Material for this exercise:
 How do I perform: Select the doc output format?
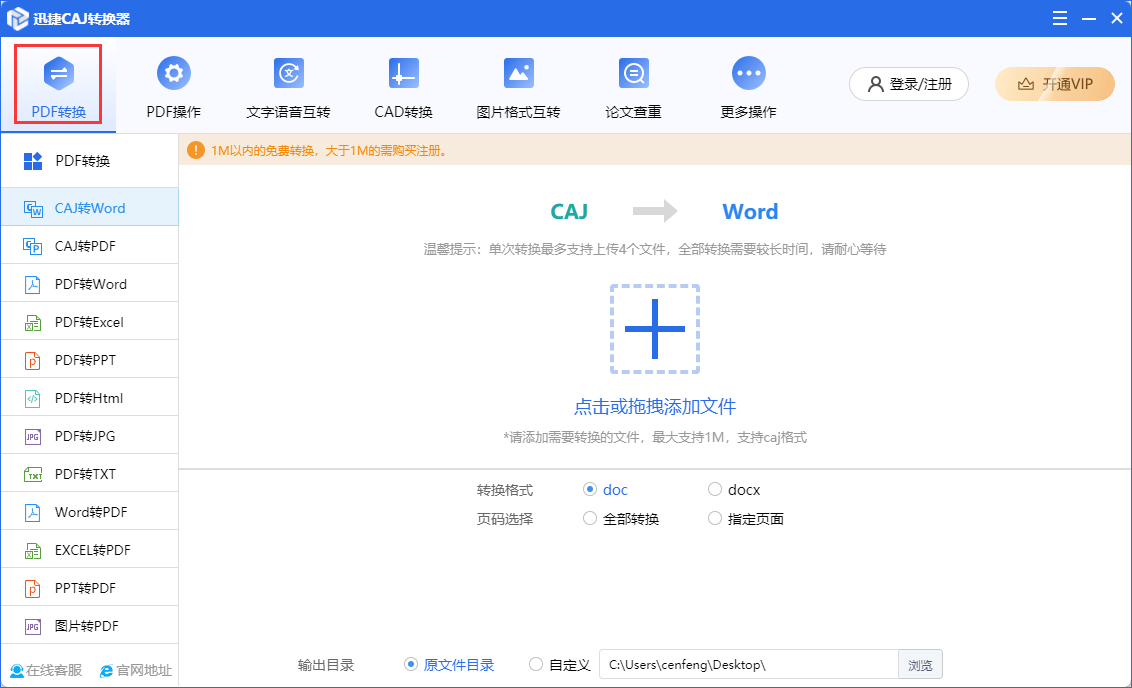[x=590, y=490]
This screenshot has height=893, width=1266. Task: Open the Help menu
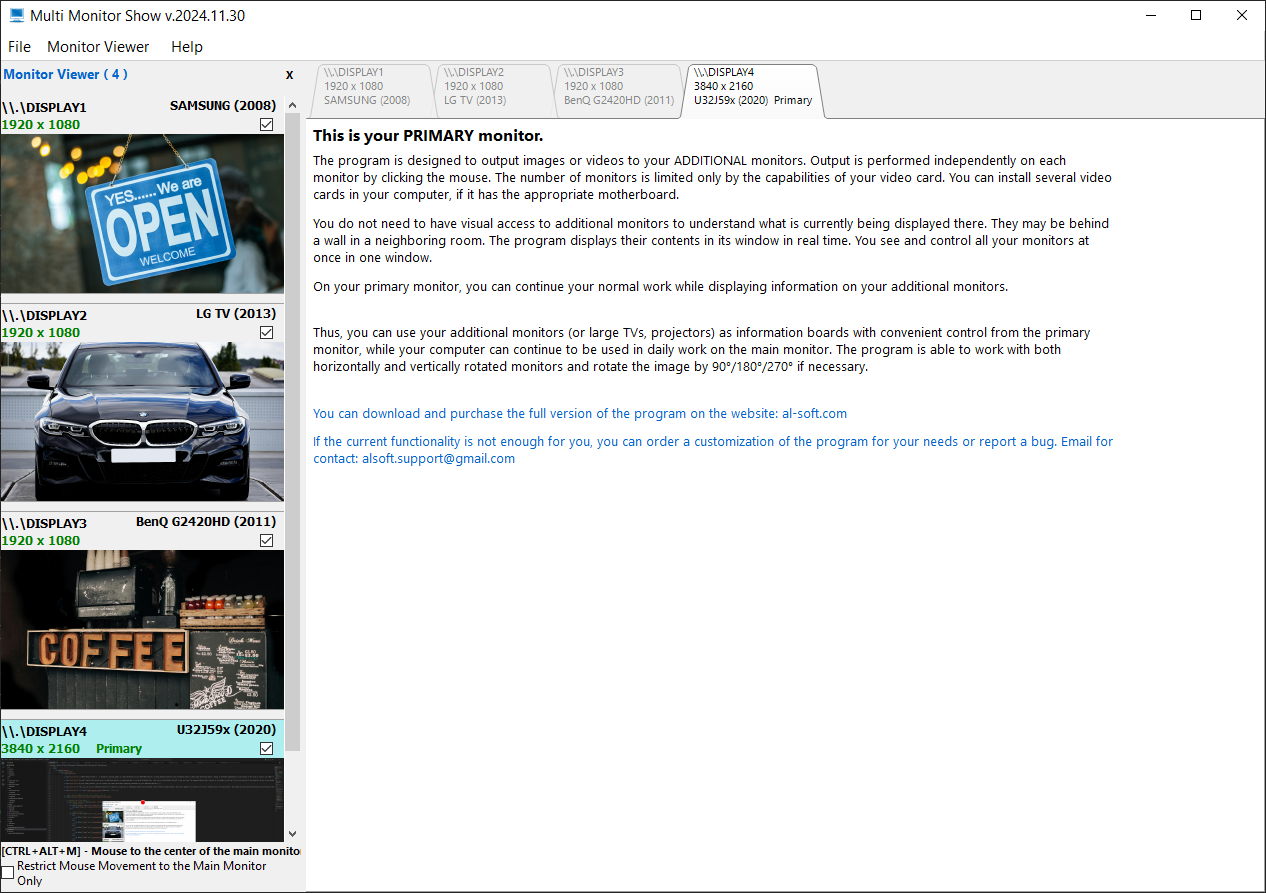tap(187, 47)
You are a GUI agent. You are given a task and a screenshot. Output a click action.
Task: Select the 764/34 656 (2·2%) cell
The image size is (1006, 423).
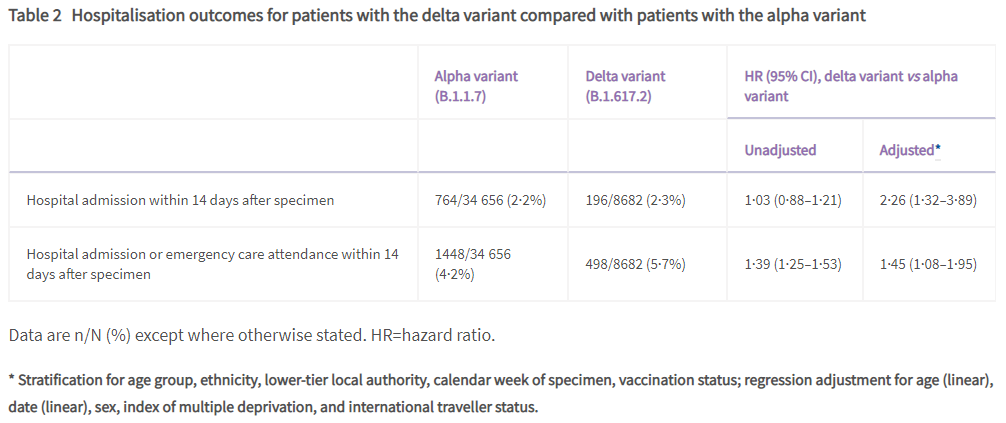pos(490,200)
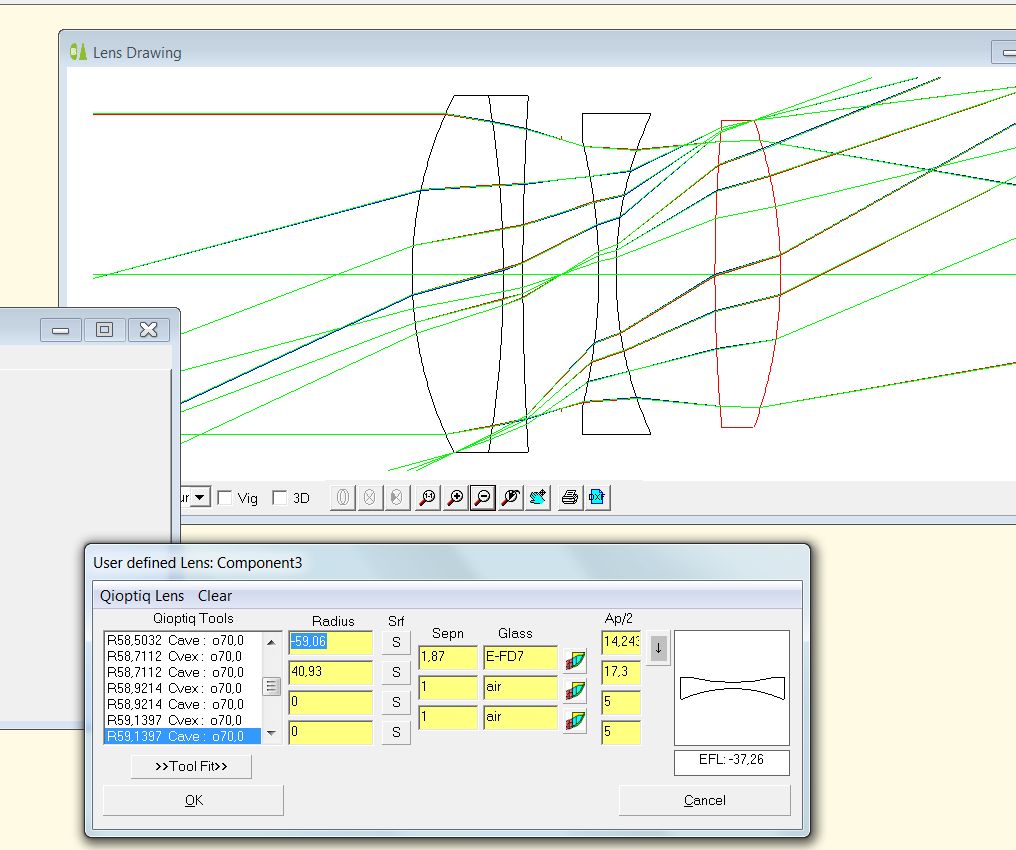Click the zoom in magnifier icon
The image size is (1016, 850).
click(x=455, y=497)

Problem description: Beginning with the first line of the records, write out every line up to and including the one with "Task: Select the 764/34 656 (2·2%) cell", exactly, and omit all pictures.

Finished exercise:
 How do I perform: Select the doc output format?
[x=590, y=490]
This screenshot has height=893, width=1266. Task: Open the Help menu
tap(187, 47)
You are a GUI agent. You are given a task and a screenshot. Output a click action.
Task: Select the 764/34 656 (2·2%) cell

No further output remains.